De fait, en 2024, l’ONG Caminando Fronteras affirme qu’au moins 131 embarcations ont été perdues au large. Avec toutes les personnes à bord, depuis portées disparues.

Les proches de victimes demeurant sans nouvelles font face à des difficultés « particulièrement choquantes » pour déposer des plaintes ou prélever les échantillons d’ADN nécessaires aux identifications des corps, commente le rapport de l’ONG.

Celle-ci souligne néanmoins « quelques progrès dans la réception des plaintes et des exemples de bonnes pratiques », en citant les services de police judiciaire de la garde civile espagnole de Costa Teguise à Lanzarote, de Huércal à Almería ou encore le poste de commandement d’El Hierro.

Mais les obstacles à l’exercice des droits de ces familles de disparus restent légion. Celles-ci sont « re-victimisées par un système qui les stigmatise et considère leurs proches comme des victimes de seconde zone », déplore l’équipe de Caminando Fronteras.

L’ONG pointe aussi les lacunes des États dans la coordination du sauvetage. Le 26 octobre, elle a alerté sur la détresse d’une embarcation avec 150 personnes à bord, partie du Sénégal. Pendant plusieurs jours, l’Espagne et le Maroc se sont « renvoyés la responsabilité », l’embarcation dérivant à partir de la zone SAR3 qui relève à la fois de la responsabilité de l’Espagne, du Maroc et de la Mauritanie.

« L’embarcation était en train de dériver vers l’ouest, loin de la côte, où, comme on l’a vu lors de tragédies précédentes, des bateaux se perdent et disparaissent », souligne l’ONG. Dix jours plus tard, l’embarcation a échoué en Mauritanie : entre-temps, 28 des passagers sont décédés, selon les témoignages de rescapés.

Malgré l’extrême dangerosité de ces traversées, le rythme des tentatives ne faiblit pas. En témoignent les arrivées et opérations de sauvetage qui se succèdent en cette fin d’année. Tôt ce jeudi 26 décembre, trois embarcations transportant environ 200 personnes ont été secourues et leurs occupants débarqués sur les ports de Los Cristianos, sur l’île de Tenerife, et de La Restinga, sur l’île d’El Hierro.
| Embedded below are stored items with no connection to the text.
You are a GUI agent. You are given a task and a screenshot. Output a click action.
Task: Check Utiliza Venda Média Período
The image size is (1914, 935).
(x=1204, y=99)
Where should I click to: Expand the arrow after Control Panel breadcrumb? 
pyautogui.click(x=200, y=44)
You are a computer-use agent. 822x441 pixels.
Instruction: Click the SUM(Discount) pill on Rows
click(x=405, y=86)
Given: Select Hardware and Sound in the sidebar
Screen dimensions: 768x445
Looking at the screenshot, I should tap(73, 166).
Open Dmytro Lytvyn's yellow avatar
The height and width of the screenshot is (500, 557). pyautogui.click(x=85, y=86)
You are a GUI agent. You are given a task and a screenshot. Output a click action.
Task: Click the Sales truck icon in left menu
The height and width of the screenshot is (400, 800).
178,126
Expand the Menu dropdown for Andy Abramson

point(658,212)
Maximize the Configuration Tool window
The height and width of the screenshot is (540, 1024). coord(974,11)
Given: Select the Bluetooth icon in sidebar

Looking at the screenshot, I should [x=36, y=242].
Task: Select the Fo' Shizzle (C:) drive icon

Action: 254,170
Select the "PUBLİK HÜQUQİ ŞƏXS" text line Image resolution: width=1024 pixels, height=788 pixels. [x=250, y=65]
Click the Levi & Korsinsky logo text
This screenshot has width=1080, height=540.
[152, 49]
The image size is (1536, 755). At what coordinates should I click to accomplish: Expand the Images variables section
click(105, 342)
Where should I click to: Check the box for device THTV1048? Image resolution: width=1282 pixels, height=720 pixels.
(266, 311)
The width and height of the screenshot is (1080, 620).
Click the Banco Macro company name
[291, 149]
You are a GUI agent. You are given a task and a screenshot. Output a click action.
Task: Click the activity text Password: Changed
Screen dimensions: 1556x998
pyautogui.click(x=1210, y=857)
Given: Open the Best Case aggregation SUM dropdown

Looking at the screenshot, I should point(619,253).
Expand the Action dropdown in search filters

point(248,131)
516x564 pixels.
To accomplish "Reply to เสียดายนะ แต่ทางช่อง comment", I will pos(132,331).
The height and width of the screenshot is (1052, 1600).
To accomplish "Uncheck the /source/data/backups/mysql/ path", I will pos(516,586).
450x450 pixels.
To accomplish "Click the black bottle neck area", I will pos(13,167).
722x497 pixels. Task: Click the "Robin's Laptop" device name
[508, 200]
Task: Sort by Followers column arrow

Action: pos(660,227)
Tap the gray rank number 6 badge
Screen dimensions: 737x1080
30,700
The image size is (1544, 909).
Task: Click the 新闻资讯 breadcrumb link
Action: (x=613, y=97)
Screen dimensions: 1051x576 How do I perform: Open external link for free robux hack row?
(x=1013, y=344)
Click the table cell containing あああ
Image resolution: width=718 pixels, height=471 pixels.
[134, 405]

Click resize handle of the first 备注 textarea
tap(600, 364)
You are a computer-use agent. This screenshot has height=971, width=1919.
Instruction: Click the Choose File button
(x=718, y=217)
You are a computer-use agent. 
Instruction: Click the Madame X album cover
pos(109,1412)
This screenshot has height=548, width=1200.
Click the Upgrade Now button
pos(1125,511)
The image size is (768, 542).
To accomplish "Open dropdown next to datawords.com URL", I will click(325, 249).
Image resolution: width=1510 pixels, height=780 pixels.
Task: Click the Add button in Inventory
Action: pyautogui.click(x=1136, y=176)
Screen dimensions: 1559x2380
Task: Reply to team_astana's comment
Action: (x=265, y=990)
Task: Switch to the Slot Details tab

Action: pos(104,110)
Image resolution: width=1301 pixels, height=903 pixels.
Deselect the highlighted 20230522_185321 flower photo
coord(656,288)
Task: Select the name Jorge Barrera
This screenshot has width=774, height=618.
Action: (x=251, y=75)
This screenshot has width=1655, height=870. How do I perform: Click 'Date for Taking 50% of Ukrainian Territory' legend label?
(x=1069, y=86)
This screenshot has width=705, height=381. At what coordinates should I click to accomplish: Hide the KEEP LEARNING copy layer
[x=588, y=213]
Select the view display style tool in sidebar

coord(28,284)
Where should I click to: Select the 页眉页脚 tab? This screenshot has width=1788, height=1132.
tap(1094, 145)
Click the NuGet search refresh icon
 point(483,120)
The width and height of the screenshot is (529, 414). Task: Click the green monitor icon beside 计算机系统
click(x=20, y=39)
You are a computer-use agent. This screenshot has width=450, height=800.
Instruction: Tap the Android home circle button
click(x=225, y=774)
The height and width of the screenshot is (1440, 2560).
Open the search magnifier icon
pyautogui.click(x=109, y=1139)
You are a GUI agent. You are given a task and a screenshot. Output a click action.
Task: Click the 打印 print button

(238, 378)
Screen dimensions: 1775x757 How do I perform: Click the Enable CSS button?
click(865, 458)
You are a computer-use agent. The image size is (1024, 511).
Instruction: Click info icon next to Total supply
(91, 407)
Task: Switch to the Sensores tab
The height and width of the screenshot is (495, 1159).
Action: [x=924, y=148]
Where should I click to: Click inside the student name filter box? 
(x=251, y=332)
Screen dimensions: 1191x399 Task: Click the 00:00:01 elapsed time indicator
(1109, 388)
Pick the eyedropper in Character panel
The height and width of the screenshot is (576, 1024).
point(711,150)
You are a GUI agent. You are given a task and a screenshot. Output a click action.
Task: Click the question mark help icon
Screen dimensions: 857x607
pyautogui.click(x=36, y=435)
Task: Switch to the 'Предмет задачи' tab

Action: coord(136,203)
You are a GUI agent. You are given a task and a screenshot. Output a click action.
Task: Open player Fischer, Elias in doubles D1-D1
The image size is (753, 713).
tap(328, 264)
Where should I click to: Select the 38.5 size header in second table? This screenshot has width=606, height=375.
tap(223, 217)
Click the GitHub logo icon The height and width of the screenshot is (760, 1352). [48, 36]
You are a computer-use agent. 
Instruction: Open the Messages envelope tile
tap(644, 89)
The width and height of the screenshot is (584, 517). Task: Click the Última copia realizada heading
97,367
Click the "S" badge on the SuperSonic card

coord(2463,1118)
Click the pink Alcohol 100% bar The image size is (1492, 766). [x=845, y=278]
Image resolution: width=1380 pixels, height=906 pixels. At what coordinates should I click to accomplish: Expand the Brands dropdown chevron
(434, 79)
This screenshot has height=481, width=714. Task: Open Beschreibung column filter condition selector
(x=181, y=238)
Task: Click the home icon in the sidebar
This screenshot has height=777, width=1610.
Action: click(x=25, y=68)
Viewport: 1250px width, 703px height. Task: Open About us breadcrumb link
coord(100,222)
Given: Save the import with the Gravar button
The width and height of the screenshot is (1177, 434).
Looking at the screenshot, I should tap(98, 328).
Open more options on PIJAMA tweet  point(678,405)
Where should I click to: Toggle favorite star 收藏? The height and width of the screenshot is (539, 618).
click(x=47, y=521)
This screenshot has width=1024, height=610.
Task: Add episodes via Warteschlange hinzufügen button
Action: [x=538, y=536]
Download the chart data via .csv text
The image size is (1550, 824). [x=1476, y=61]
La veille, la journée de Noël a été marquée par des « arrivées continues », décrit le journal espagnol El Mundo. Au moins huit embarcations ont débarqué dans l’archipel des Canaries. La dernière, avec 63 exilés subsahariens à bord, est arrivée au port de Los Cristianos. Avant elle, sept autres sont arrivées à Gran Canaria et à El Hierro, avec à leur bord près de 400 personnes.

Les centres d’opération du Salvamento Marítimo de Tenerife et Las Palmas ont coordonné les sauvetages de sept de ces embarcations. Plusieurs bateaux des sauveteurs espagnols ont été déployés, en plus de l’avion Sasemar 103 et l’hélimère 204. Des navires privés présents sur zones ont également apporté leur soutien aux opérations.